By Sue Sprang
AU GRES – First call pastor Rheanna Goodrich considers herself “a denominational mutt”.
Born in Havre, Montana, Goodrich was baptized in her mother’s faith tradition, the Lutheran Church-Missouri Synod. The family moved to Washington [state], then to New Hampshire, where the family attended a Baptist church, then eventually fell away from the church.
Goodrich, who considers Novi as her hometown, was in the fourth grade when her family moved to Michigan. During her teenage years, she became friends with youth who were involved in an Assembly of God congregation. They and the church’s youth pastor were instrumental in drawing her back into a faith community.
But her journey didn’t end there.
“When I was a senior in high school, my mom wanted to fulfill her promises made at my baptism,” Goodrich said. “We began to look for a church as a family and came back to Lutheranism via the ELCA.”
She was confirmed at Hope Lutheran Church in Farmington Hills.
It was after her confirmation that Goodrich began to feel a subtle tug toward ordained ministry. It left her wondering if she, indeed, was being called. But because of its subtlety, Goodrich put the tug aside and went ahead with her initial plans.
“I promptly ignored it,” she said, “and went to college to be a teacher and a writer.”
But after the first few years at Central Michigan University, the tug resurfaced – and from there it would grow into an all-out “push and pull” match.

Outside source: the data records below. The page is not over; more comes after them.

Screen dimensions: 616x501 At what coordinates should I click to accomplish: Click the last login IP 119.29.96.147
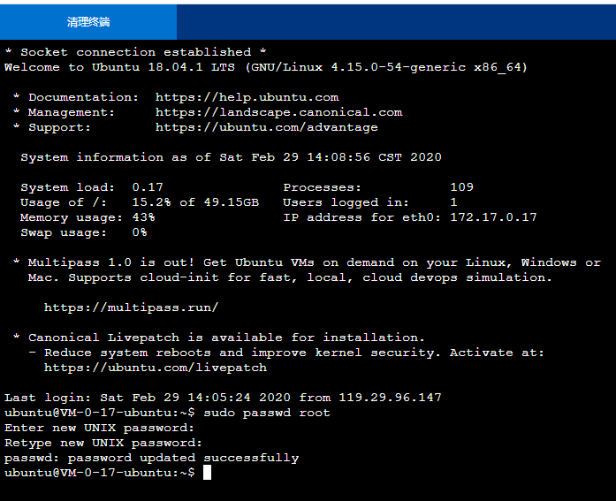pos(390,398)

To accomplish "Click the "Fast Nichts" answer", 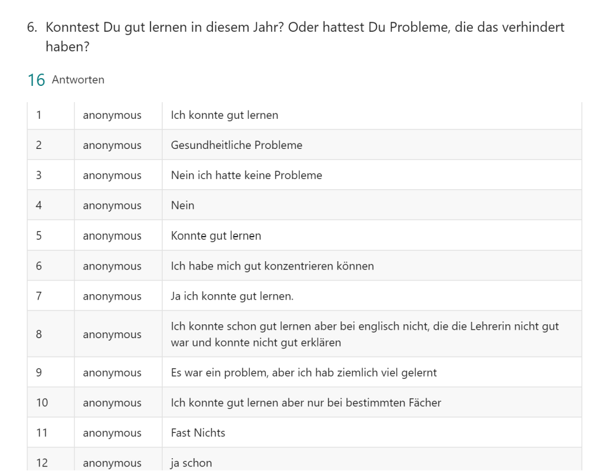I will click(198, 432).
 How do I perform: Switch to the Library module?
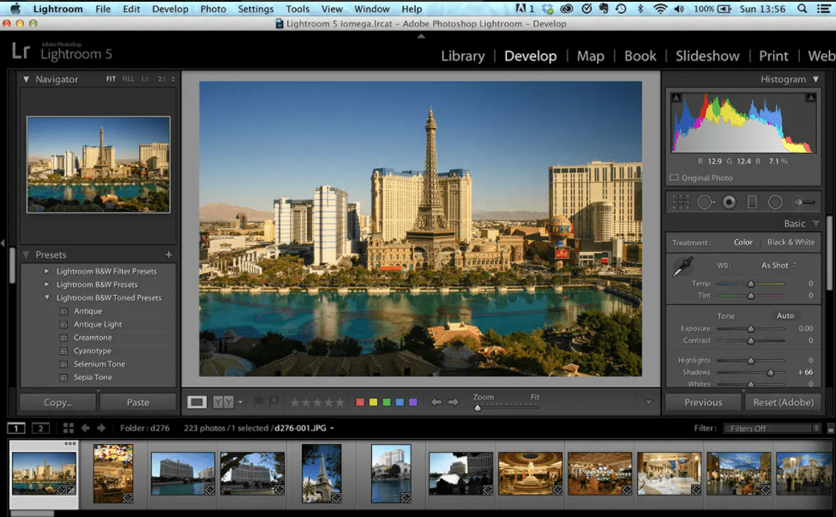pos(462,56)
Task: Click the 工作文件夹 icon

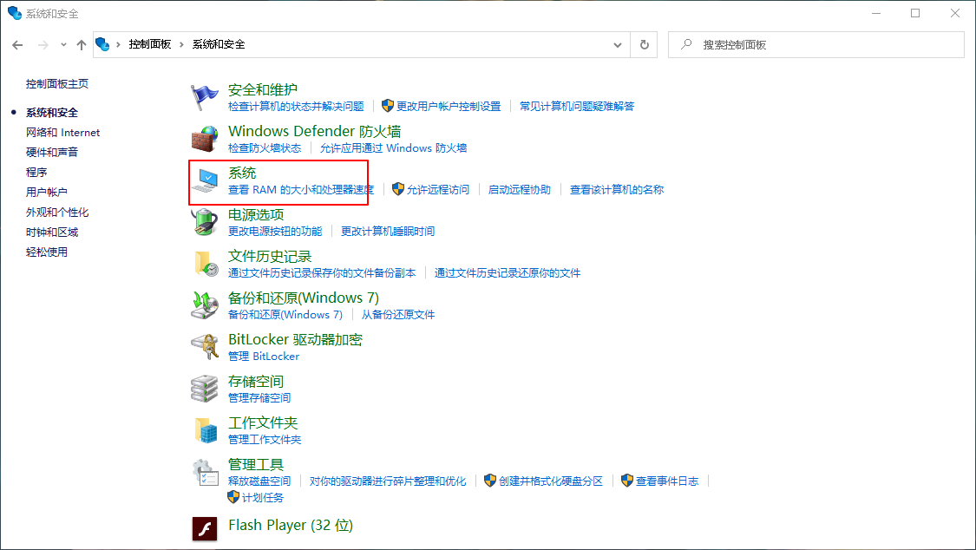Action: (x=205, y=430)
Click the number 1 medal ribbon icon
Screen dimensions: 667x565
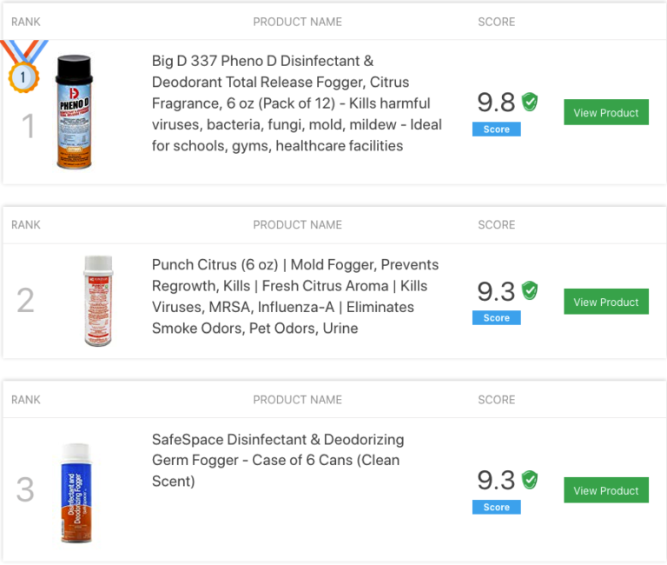[x=23, y=70]
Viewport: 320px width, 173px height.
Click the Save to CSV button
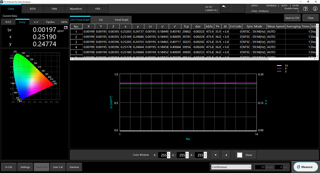tap(292, 18)
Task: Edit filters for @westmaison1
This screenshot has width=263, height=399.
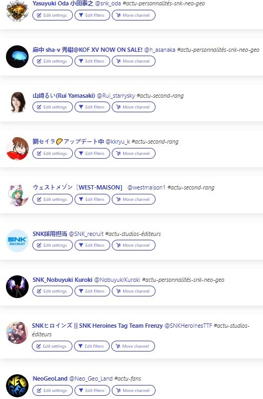Action: pos(92,199)
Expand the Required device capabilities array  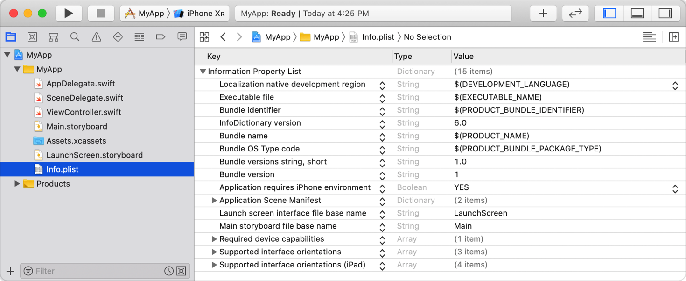[x=214, y=239]
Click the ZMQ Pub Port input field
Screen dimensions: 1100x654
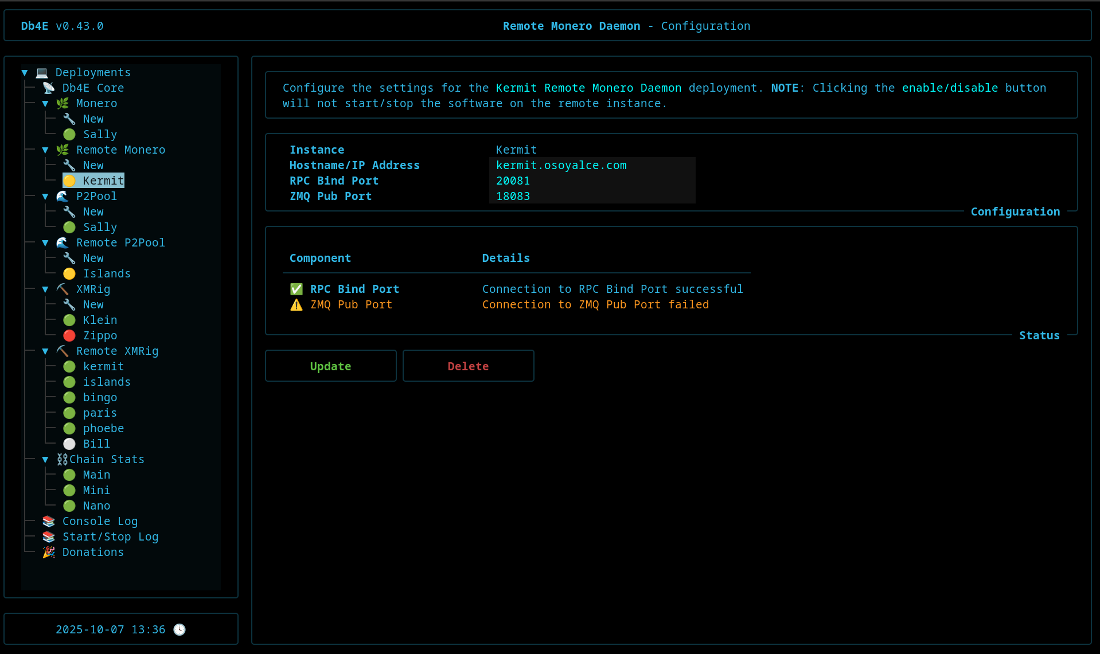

When Goodrich brought up the idea of being a pastor with her then boyfriend (now husband), Tim Goodrich, he was unable to support her, based on his own faith background. But God was still saying “yes”.
“Within the year, God decided to hit me over the head,” Goodrich said, “and I received a bunch of external confirmations – including my pastor and my husband’s change of heart – that I was, indeed, called to ministry.”
Meanwhile she earned her Bachelors of Science in English, focusing on creative writing, and worked in business as an apartment complex manager, eventually working to the corporate level as and administrative assistant.
Next thing on the agenda was earning her Masters of Divinity degree at Trinity Lutheran Seminary in Columbus, Ohio. During that time Goodrich worked at an Austrian bakery and restaurant and also did accounts payable at a hotel.
Goodrich sees the following as the top three challenges for today’s church:
- “… the fight with ‘this is how we’ve always done it’ – which is a perception and not a truth. Finding new ways to remind people that the church has always adapted new ways of speaking in new times and places is difficult.
- … breaking through the culture of fear and hate that we live with in society. Some days it seems like no one trusts anyone, especially at church.
- … bringing the Gospel to people who think they know God (and frequently not with a good impression). Too many people only know God as a hurtful judge who encourages elitism and division.”
On the flip side, the top three things she sees the church offering the world are:
- “… to continue to bring the Gospel in adaptive ways that speak to people, drawing them into the life-changing grace that we experience through Jesus Christ.
- … to speak love and hope and healing with words and actions.
- … to constantly speak the good news that we are all God’s beloved children and that Jesus’ blood was shed for the salvation of the world.”
Goodrich is serving as pastor of St. Paul’s Lutheran Church, Au Gres. She and Tim have been married 12½ years. Tim is currently a stay-at-home dad and is starting an imaging studio. They have a four-year-old daughter, Kalli.
“She is a little spitfire and loves people,” said Goodrich. “She is one of our greatest blessings.”
Along with being a pastor, spouse, and mom, Goodrich enjoys being outdoors, encountering God in creation. She likes to hike, bike, camp, kayak, and write. She is currently writing a children’s story and a sci-fi/fantasy novel.
And the “take” on her ministry in Au Gres?
“I am blessed to serve here,” Goodrich said. “It is a small town with a big heart. We have our problems, like all congregations, but the ecumenical relations and the care and love that these churches together show to those in need in God’s name amazes me on a daily basis.
“I never expected to be in rural ministry,” she added, “but I’m certainly glad that God called me to this place and these people.”